Under pressure driven flow, the mixing apparatus 1 has the advantage that it requires no external power source other than the fluid drive system, and is fully scalable, operating at both high and low flow rates in microscale and mesoscale devices.
The mixing apparatus 1 is relatively simple to fabricate and, as a consequence of the fact that the smallest dimension is governed by the input channel, the problems of blockage and high backpressures are alleviated. The mixing apparatus 1 also has the advantage of being spatially compact.
The results indicate that a mixing apparatus in accordance with the present invention will enhance mass transfer under a variety of experimental circumstances, but particularly those of any flow rate in mesoscale (millimetre) channels, and high flow rates in microscale channels. The latter conditions of small devices and fast flow rate are currently those most favoured in many aspects of LAOC usage, particularly in the diagnostic and pharmaceutical industries.

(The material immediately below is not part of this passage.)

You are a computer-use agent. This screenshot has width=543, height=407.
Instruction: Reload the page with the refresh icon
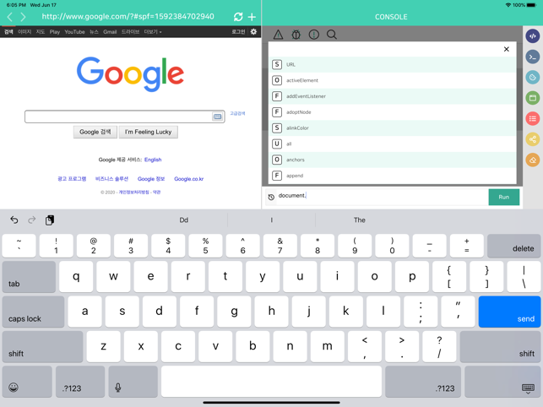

It will be appreciated that there are a variety of other fabrication protocols that could be used for making the mixing apparatus of the present invention than described above with reference to the FIGURES of drawings. As an example, the mixing apparatus could be produced by injection moulding from a plastics material, especially for mass production.
It will also be appreciated that the mixing apparatus 1 of the exemplary embodiment can used in an inverted state, i.e. the upper and lower sides 55, 57 of the LOAC 51 are rearranged to be lowermost and uppermost respectively. A vacuum pump could then be used to draw the liquids through the mixing apparatus 1 in this orientation.
It will be understood by the skilled person in the art that the present invention is not limited to the specific exemplary embodiments herein described, but may be varied, modified and adopt other guises within the scope of the appended claims. Moreover, the specific exemplary embodiments may be modified to include features of the claims and the statements in the section 'Summary of the Invention', for instance the dimensions mentioned therein.
Finally, the use of reference numbers from the FIGURES of drawings in the claims is purely for the purposes of illustration, and is therefore not to be taken as having a limiting effect on the scope of the claims.